# RECORD EXTRACTS:
┌────────
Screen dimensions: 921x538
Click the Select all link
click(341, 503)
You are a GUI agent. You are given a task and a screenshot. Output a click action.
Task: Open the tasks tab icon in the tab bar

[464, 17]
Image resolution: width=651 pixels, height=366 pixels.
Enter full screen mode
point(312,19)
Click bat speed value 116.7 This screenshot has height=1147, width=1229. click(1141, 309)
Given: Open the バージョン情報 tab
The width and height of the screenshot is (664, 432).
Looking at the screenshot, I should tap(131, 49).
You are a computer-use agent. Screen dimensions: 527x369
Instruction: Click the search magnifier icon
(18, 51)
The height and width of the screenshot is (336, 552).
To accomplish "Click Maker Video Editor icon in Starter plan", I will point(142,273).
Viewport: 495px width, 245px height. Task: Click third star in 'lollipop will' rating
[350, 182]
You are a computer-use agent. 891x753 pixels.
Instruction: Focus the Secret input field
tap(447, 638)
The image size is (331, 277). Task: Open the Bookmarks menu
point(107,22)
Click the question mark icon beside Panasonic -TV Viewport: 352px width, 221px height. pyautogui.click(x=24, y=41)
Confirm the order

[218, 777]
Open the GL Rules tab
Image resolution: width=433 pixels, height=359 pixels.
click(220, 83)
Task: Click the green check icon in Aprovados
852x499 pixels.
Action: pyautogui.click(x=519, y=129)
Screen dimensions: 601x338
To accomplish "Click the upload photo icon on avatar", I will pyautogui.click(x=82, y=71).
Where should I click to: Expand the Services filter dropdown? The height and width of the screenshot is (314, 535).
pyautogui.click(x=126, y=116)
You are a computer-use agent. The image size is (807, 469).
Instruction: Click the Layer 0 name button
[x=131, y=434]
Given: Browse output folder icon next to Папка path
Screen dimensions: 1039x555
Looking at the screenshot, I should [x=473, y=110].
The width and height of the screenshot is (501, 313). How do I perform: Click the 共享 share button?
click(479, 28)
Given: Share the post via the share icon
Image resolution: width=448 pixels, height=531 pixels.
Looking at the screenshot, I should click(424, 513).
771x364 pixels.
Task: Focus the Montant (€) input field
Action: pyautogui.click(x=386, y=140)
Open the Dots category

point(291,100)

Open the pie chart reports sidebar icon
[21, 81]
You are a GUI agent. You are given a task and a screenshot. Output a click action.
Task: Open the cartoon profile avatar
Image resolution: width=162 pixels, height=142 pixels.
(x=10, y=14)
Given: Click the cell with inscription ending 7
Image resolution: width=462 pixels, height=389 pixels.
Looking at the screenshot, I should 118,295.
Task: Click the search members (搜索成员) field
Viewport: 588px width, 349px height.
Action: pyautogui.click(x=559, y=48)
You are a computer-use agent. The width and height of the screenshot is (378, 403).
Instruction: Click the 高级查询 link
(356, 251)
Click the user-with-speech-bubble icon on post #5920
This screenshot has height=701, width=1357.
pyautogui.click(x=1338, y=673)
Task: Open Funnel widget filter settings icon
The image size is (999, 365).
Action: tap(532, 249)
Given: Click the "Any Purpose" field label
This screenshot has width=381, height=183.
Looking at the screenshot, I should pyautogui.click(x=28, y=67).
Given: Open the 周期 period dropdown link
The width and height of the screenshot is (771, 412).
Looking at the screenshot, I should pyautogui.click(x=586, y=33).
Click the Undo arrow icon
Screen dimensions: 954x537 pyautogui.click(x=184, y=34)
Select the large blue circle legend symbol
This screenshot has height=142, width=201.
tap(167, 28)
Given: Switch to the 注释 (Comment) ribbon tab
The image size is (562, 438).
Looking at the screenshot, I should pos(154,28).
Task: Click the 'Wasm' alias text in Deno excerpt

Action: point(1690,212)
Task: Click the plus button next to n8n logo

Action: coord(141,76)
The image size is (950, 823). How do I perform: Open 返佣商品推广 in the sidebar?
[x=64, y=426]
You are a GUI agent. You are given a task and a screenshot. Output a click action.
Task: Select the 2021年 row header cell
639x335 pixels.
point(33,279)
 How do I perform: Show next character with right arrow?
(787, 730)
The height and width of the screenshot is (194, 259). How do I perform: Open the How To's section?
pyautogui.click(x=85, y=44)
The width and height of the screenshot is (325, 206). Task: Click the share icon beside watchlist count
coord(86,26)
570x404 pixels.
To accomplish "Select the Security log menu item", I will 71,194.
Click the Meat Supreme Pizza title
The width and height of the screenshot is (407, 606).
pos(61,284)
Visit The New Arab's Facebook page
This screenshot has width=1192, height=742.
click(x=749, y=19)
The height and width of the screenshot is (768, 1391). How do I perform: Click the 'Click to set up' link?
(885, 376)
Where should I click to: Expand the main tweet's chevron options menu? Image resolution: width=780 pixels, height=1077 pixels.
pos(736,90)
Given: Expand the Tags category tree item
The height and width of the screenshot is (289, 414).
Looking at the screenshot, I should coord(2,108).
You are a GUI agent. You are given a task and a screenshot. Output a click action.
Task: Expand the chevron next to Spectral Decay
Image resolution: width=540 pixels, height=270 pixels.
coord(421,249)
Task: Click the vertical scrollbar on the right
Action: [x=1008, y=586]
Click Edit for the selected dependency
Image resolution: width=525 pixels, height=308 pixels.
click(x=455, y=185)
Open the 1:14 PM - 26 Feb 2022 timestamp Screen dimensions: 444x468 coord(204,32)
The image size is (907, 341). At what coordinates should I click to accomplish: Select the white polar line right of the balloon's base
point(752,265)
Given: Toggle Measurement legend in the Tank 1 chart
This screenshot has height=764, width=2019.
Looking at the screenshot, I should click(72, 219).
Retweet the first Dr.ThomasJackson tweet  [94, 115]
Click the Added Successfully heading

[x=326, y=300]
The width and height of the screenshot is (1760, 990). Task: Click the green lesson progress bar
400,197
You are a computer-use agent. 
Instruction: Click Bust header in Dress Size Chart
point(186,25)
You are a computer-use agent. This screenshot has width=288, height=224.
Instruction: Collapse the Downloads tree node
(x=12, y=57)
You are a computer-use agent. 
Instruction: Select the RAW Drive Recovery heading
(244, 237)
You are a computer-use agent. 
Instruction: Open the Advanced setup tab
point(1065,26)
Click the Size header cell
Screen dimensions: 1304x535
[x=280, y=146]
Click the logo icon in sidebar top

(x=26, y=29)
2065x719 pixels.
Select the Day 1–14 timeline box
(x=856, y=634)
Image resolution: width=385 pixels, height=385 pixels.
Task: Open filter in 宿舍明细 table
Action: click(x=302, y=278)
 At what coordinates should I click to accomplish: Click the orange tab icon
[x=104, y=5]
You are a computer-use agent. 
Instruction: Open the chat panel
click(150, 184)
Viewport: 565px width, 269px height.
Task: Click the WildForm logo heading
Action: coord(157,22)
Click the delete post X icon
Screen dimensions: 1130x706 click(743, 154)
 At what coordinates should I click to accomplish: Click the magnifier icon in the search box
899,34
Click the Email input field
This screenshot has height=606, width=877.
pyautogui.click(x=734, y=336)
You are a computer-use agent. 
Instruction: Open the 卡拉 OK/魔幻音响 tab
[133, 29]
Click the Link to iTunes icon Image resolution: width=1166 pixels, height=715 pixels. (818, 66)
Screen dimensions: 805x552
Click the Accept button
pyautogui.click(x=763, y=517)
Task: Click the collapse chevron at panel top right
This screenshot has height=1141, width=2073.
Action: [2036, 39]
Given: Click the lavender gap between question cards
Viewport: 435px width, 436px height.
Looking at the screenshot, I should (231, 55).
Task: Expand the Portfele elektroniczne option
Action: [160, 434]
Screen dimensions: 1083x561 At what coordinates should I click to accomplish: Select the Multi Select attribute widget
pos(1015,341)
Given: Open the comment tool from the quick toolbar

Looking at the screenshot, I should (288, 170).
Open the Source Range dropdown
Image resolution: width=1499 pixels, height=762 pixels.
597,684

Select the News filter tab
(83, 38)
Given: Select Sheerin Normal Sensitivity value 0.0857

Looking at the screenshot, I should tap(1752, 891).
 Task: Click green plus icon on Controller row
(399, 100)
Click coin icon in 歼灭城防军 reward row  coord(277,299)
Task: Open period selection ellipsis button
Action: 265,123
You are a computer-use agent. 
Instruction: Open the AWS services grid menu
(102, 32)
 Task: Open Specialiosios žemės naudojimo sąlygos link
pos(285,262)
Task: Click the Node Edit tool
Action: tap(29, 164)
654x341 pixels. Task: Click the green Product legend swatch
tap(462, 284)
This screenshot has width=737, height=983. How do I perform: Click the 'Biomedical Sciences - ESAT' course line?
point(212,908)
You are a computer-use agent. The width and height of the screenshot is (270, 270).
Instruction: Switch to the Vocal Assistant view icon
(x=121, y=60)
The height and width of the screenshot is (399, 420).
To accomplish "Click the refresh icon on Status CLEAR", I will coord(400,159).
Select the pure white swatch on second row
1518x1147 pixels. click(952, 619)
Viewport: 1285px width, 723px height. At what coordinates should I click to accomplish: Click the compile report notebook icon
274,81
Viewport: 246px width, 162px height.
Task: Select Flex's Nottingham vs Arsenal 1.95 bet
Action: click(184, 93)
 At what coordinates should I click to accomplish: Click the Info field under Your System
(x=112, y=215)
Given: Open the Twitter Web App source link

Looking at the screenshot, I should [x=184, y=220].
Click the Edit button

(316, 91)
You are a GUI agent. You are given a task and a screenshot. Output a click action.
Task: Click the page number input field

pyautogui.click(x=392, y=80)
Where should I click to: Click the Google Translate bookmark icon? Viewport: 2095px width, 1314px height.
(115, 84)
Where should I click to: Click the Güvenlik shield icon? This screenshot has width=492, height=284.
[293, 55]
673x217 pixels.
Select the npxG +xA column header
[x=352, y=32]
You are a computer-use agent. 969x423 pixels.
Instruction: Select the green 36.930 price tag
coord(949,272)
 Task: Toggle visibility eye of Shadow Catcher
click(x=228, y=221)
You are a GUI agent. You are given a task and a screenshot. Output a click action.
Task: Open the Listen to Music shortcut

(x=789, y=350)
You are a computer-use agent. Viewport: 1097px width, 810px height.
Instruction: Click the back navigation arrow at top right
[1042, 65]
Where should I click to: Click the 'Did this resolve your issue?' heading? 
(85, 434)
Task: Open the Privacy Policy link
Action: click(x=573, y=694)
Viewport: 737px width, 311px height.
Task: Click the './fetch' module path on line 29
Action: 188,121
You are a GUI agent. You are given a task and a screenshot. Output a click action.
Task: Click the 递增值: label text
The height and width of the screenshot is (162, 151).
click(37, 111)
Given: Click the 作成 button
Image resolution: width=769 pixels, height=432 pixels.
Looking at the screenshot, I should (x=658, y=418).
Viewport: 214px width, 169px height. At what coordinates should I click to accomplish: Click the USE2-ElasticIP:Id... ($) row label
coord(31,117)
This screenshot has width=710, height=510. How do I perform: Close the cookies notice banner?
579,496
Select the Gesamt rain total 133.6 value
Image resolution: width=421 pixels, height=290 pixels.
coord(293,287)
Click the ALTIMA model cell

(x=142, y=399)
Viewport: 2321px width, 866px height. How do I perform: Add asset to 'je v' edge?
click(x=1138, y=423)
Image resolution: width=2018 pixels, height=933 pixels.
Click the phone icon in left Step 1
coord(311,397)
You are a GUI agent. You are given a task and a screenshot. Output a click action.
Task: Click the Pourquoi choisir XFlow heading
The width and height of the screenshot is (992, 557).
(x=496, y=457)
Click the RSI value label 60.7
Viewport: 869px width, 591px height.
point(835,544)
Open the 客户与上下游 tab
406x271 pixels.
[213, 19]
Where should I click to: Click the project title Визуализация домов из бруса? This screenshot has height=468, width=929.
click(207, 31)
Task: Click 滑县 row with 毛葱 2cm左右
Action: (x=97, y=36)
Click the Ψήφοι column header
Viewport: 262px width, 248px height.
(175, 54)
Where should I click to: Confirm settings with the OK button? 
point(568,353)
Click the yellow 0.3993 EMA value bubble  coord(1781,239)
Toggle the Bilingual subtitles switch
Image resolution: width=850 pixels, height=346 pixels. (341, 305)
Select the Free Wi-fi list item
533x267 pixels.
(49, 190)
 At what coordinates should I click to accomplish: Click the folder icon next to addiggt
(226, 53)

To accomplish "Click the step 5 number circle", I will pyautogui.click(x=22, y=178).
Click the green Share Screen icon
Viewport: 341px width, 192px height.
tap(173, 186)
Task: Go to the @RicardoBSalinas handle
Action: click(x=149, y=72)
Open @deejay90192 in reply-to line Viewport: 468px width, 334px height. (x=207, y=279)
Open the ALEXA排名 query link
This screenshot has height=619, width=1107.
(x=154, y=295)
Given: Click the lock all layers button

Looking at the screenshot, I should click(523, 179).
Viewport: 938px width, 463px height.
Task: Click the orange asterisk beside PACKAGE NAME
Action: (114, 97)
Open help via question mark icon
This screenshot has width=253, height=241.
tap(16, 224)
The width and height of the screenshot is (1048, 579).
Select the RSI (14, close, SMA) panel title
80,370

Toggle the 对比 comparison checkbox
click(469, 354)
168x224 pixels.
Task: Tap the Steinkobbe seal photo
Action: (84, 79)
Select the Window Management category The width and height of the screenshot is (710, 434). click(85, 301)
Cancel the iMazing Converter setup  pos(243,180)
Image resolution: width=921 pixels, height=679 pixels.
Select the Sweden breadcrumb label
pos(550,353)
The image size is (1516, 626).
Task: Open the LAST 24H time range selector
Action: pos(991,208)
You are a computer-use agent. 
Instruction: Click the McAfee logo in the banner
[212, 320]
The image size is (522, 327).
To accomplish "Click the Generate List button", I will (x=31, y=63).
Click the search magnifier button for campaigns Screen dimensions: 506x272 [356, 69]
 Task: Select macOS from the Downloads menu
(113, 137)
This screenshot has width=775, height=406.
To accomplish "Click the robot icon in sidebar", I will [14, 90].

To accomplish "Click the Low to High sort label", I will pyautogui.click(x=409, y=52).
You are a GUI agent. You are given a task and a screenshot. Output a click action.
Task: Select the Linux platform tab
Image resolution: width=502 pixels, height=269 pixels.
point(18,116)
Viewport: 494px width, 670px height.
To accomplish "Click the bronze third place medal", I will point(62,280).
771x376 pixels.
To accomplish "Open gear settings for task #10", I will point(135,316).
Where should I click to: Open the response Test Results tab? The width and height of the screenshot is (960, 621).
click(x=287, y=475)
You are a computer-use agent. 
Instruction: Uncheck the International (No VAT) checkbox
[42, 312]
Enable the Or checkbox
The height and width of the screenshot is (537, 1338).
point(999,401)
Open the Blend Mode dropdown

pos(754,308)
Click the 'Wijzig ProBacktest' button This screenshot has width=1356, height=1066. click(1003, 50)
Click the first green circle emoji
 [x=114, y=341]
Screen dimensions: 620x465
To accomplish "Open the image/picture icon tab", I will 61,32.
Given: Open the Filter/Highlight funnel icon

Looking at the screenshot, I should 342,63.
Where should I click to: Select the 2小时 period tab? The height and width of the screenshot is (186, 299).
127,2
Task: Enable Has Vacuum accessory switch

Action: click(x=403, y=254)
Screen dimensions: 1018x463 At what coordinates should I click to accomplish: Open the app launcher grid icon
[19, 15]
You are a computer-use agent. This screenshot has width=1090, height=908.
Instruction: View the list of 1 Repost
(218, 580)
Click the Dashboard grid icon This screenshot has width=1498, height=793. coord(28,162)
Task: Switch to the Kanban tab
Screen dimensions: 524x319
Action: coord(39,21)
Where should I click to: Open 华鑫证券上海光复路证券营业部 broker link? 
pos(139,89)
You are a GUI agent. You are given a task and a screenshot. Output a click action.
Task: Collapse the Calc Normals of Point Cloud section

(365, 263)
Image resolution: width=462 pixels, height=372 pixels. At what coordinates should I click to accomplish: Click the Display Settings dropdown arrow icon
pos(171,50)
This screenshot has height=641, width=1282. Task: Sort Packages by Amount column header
└────────
# WRITTEN REQUEST:
Recast the lines of the material above as a numbered list with blank lines omitted, starting with the line that contains "Given: Open the comment" and going on through the line that contains "point(212,908)".

# IN RESPONSE:
1. Given: Open the comment tool from the quick toolbar
2. Looking at the screenshot, I should (288, 170).
3. Open the Source Range dropdown
4. Image resolution: width=1499 pixels, height=762 pixels.
5. 597,684
6. Select the News filter tab
7. (83, 38)
8. Given: Select Sheerin Normal Sensitivity value 0.0857
9. Looking at the screenshot, I should tap(1752, 891).
10.  Task: Click green plus icon on Controller row
11. (399, 100)
12. Click coin icon in 歼灭城防军 reward row  coord(277,299)
13. Task: Open period selection ellipsis button
14. Action: 265,123
15. You are a computer-use agent. 
16. Instruction: Open the AWS services grid menu
17. (102, 32)
18.  Task: Open Specialiosios žemės naudojimo sąlygos link
19. pos(285,262)
20. Task: Click the Node Edit tool
21. Action: tap(29, 164)
22. 654x341 pixels. Task: Click the green Product legend swatch
23. tap(462, 284)
24. This screenshot has width=737, height=983. How do I perform: Click the 'Biomedical Sciences - ESAT' course line?
25. point(212,908)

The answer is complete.